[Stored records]
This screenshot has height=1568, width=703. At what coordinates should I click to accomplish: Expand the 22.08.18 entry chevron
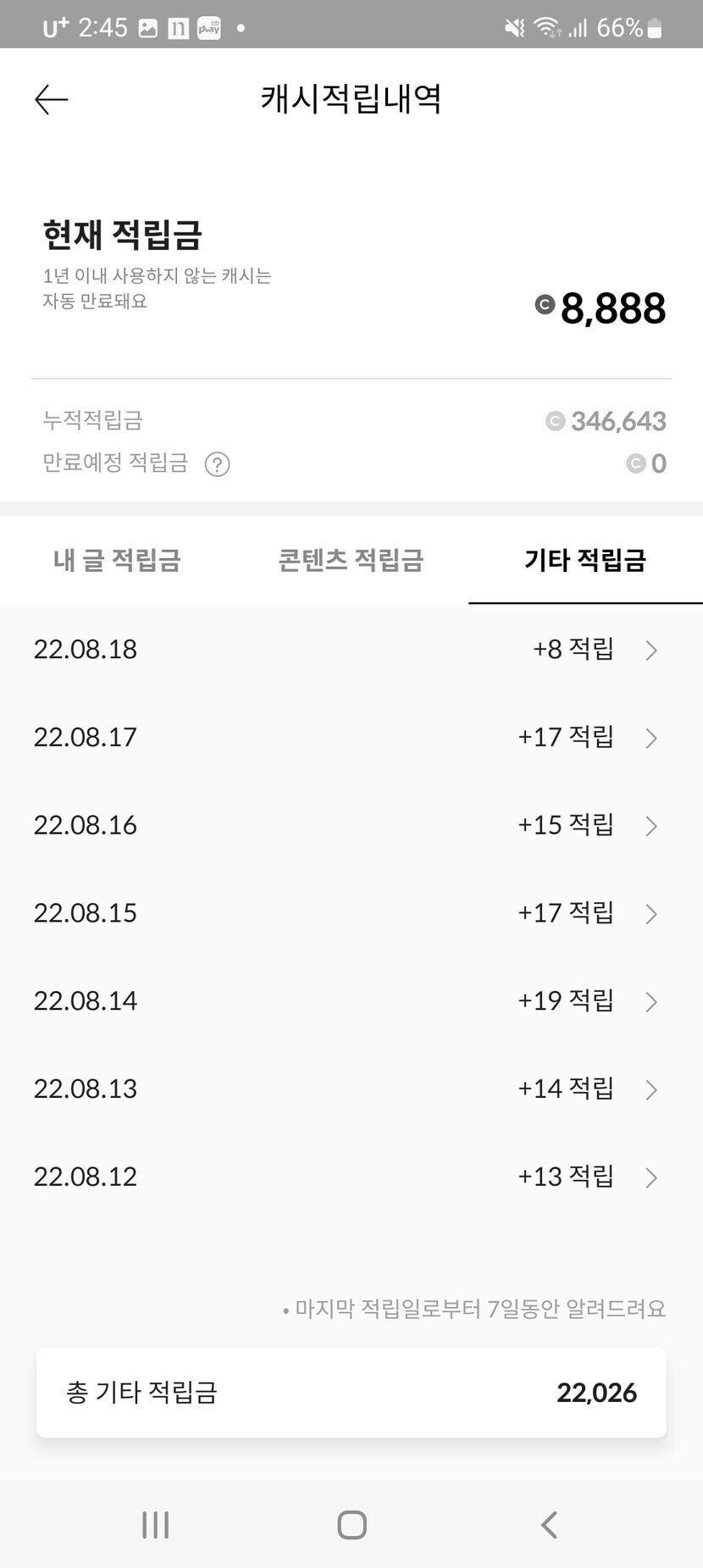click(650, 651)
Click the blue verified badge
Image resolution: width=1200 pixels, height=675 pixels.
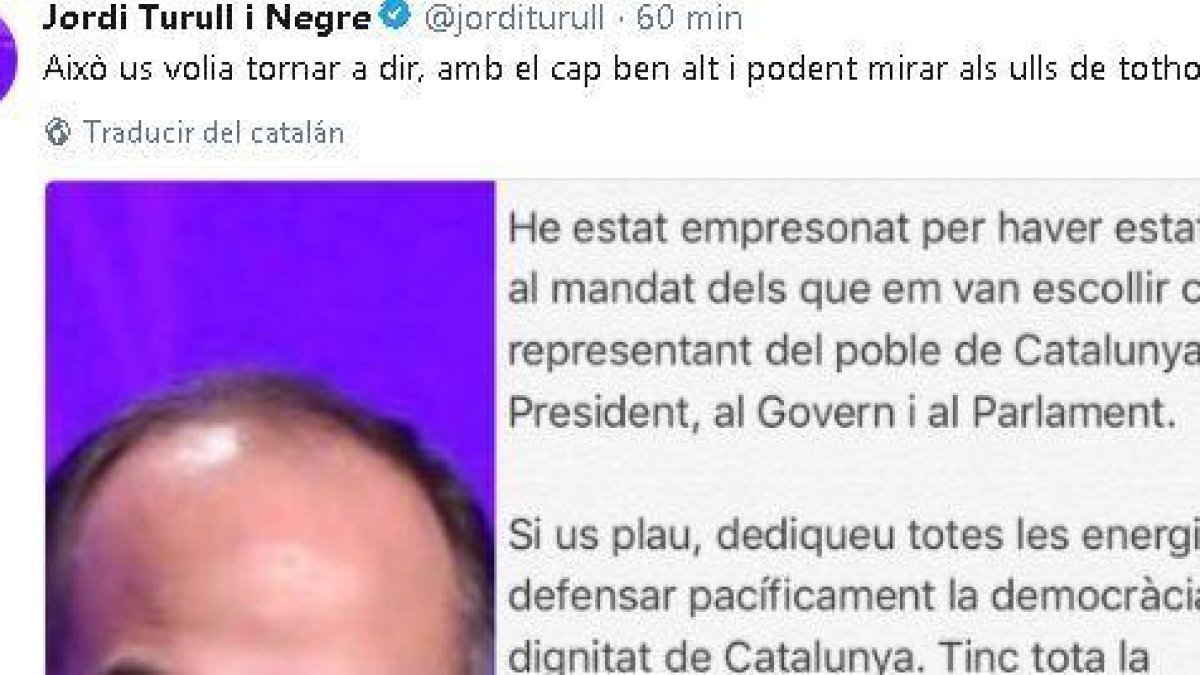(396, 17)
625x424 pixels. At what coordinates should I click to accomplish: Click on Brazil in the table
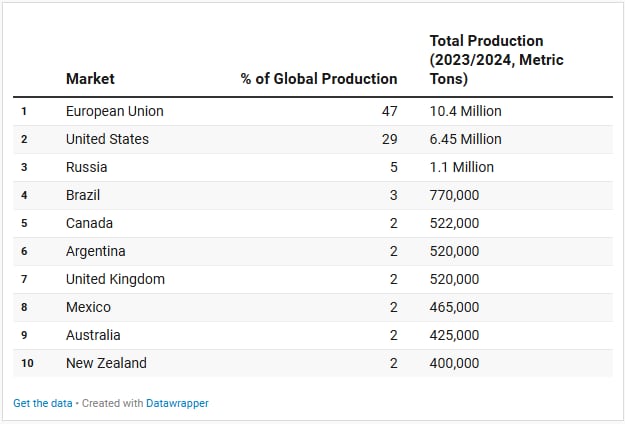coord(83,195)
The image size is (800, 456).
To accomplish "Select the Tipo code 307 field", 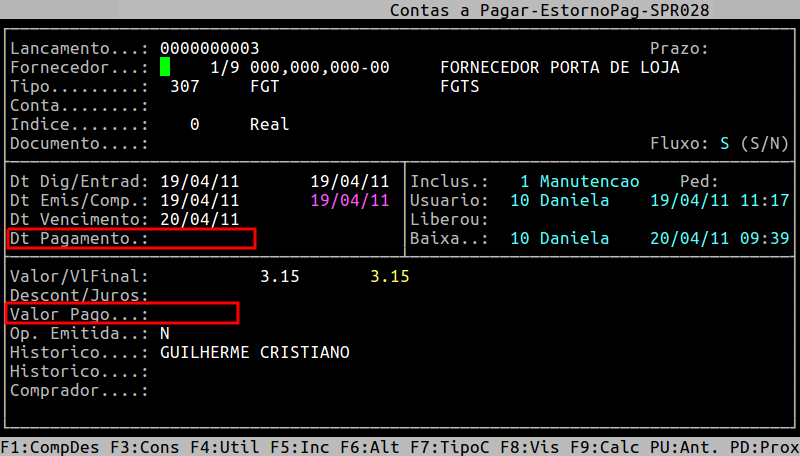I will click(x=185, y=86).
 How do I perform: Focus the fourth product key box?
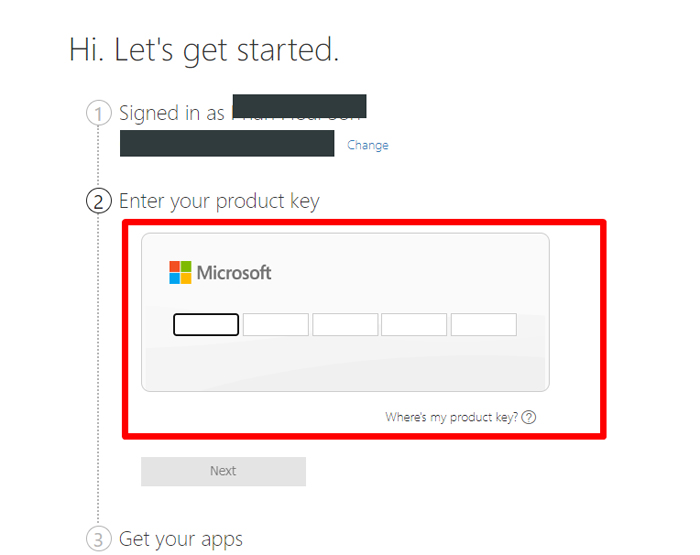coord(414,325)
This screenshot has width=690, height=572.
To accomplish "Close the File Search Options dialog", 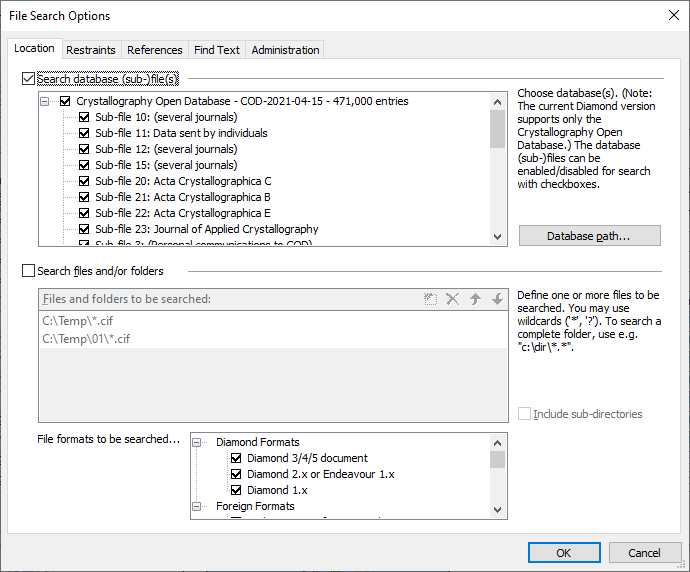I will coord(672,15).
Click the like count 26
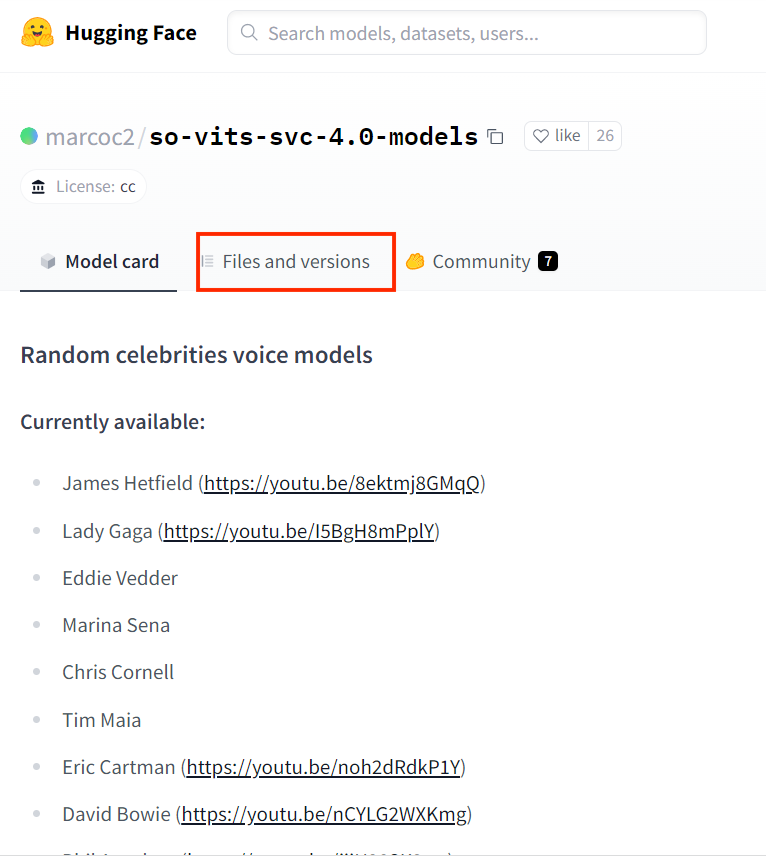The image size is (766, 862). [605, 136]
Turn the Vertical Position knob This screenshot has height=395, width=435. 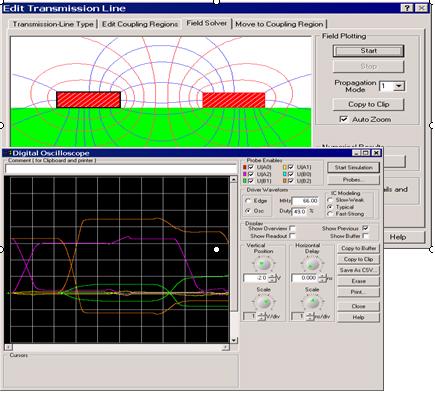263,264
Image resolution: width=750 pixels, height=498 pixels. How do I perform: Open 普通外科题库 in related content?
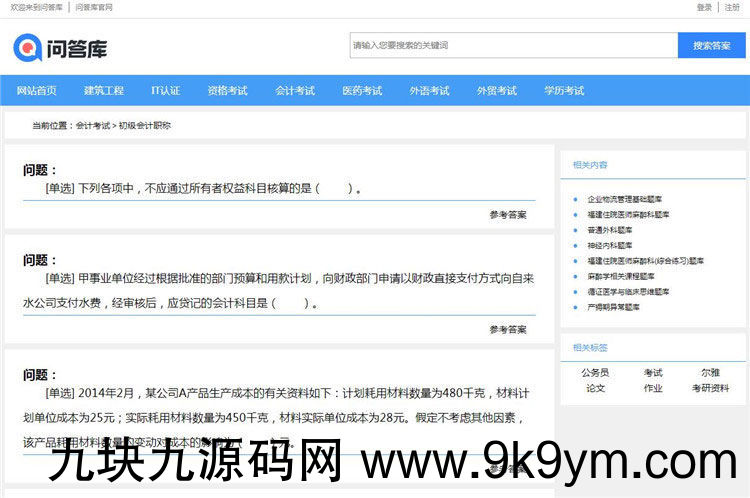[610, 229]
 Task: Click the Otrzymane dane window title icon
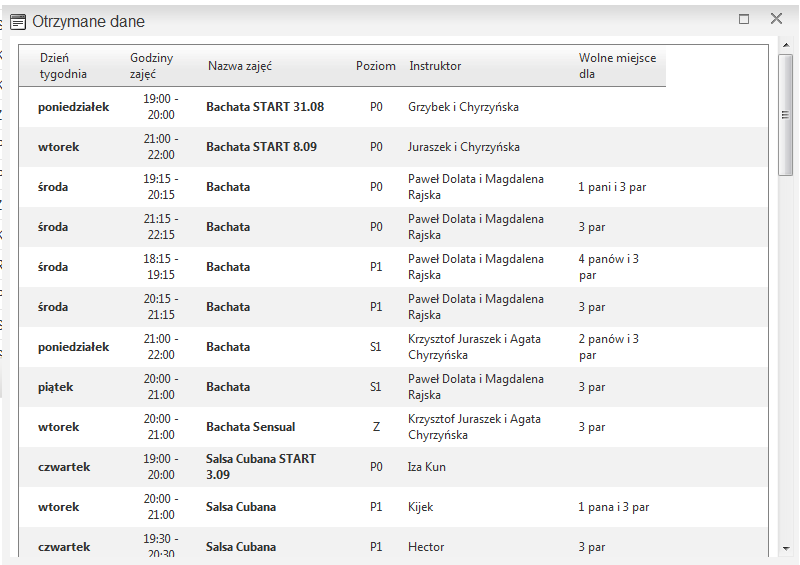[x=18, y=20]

§ **EXERCISE OBJECTIVE**
Reproduce the lines from the one holding "Task: Click the" through the end of the entries above exactly, keeping both ends and dropping every picture.

§ **WRITTEN ANSWER**
 Task: Click the Otrzymane dane window title icon
[x=18, y=20]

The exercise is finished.